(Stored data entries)
* * * * *
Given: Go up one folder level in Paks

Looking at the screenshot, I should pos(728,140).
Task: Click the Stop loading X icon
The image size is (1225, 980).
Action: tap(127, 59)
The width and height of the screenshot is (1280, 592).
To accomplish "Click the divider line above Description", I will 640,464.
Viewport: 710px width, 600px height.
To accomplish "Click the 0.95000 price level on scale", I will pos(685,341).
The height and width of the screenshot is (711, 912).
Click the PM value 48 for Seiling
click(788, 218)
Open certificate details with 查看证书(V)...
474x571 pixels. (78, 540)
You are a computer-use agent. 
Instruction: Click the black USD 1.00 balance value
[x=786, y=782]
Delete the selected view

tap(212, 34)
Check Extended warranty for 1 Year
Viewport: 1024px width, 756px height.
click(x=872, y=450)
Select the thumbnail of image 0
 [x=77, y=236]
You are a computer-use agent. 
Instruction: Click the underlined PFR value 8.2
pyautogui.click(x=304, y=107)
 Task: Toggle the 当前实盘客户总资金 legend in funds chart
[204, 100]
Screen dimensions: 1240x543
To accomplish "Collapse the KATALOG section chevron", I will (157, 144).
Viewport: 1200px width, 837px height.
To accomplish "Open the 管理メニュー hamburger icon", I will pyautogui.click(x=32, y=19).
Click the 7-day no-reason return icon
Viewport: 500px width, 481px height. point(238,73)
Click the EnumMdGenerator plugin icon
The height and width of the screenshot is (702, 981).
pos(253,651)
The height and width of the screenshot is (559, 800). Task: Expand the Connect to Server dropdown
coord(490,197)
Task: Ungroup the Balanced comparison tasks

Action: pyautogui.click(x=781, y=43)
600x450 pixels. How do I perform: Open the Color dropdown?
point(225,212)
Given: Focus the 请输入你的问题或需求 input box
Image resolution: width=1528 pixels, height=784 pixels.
* * * * *
Among the lines above, find those holding "will" and copy each one.

- EXERCISE SOLUTION -
To accomplish "Click the divider line above Description", I will 640,464.
To accomplish "Click the 0.95000 price level on scale", I will pos(685,341).
To accomplish "Collapse the KATALOG section chevron", I will (157, 144).
To accomplish "Open the 管理メニュー hamburger icon", I will pyautogui.click(x=32, y=19).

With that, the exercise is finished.